PROBLEM REQUIREMENTS:
Rewrite the records below with "white arrow" changed to "gray arrow", leaving everything else as it is.

(Stored dataset items)
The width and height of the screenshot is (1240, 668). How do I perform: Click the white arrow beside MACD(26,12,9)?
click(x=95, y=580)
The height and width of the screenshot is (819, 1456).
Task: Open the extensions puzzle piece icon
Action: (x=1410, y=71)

OUTPUT BELOW:
The width and height of the screenshot is (1240, 668). How do I perform: Click the gray arrow beside MACD(26,12,9)?
click(x=95, y=580)
The height and width of the screenshot is (819, 1456).
Task: Open the extensions puzzle piece icon
Action: (x=1410, y=71)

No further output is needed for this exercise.